■ **TEXT FOR ANALYSIS**
------------------------------------------------------------------------

Texture grief

Howdy chaps,

I’m possibly opening myself up to some “LMGTFY” replies here, but I’m having some major trouble understanding the upload of 2d textures in LWJGL/OpenGL. I’ve been focusing on it all afternoon, but don’t seem to be getting anywhere.

Assuming I’ve got an int[] filled with image data in the form of ARGB, how can I:

a) Prepare the data for OpenGL. Can I simply cram the data into an IntBuffer? (It appears I’ll have to change ARGB to RGBA, but that should be trivial). I see one form of glTexImage2D() takes an IntBuffer, so I’m assuming that’s all good?

b) Describe the data to OpenGL. Given I’m using the aforementioned RGBA IntBuffer, what should my call to glTexImage2D() look like? I’m struggling to understand the parameters, in particular internalformat, format and type. I’ve looked at the description in the OpenGL reference, but can’t make head nor tail of it. Is anyone able to provide a more in-depth description of the parameters and their use?

------------------------------------------------------------------------

■ **STORED DATA**
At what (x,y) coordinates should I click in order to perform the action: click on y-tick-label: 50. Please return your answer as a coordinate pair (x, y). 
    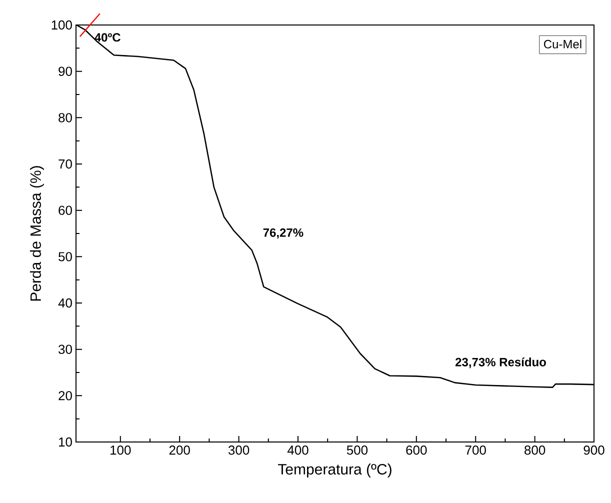
    Looking at the image, I should click on (65, 257).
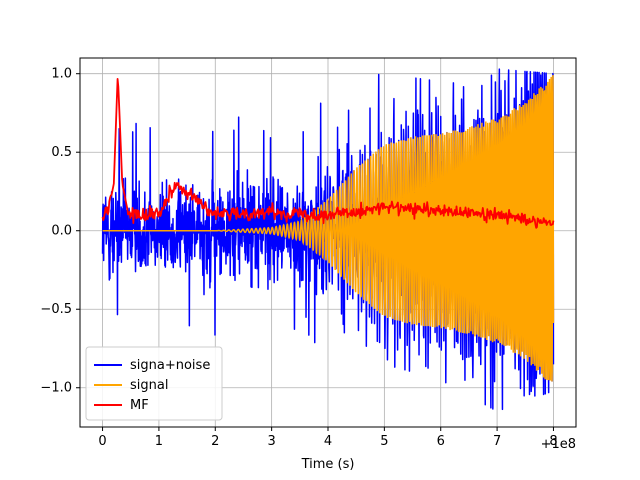 Image resolution: width=640 pixels, height=480 pixels. I want to click on x-tick-label: 8, so click(553, 442).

------------------------------------------------------------------------

■ **ASSIGNMENT A**
In the forum post about uploading 2D textures in LWJGL, which glTexImage2D() parameters does the writer find especially hard to understand?
■ **ASSIGNMENT B**
Resume the forum post about uploading 2D textures in LWJGL, writing on from its final sentence.

■ **ANSWER A**
internalformat, format and type

■ **ANSWER B**
Just for reference, the arguments to glTexImage2D are (with the params in bold giving me grief):
public static void glTexImage2D(int target, int level, int internalformat, int width, int height, int border, int format, int type, java.nio.IntBuffer pixels)

Much appreciated,
nerb.

LMGTFM:

  • So internalformat is how OpenGL should represent the texture data internally. All I want to do is display a sprite directly, as is, so I’m guessing GL_RGBA should suit my needs?
  • format is the format of my pixel data. If I’ve got RGBA packed into an int, do I want to use GL_RGBA again?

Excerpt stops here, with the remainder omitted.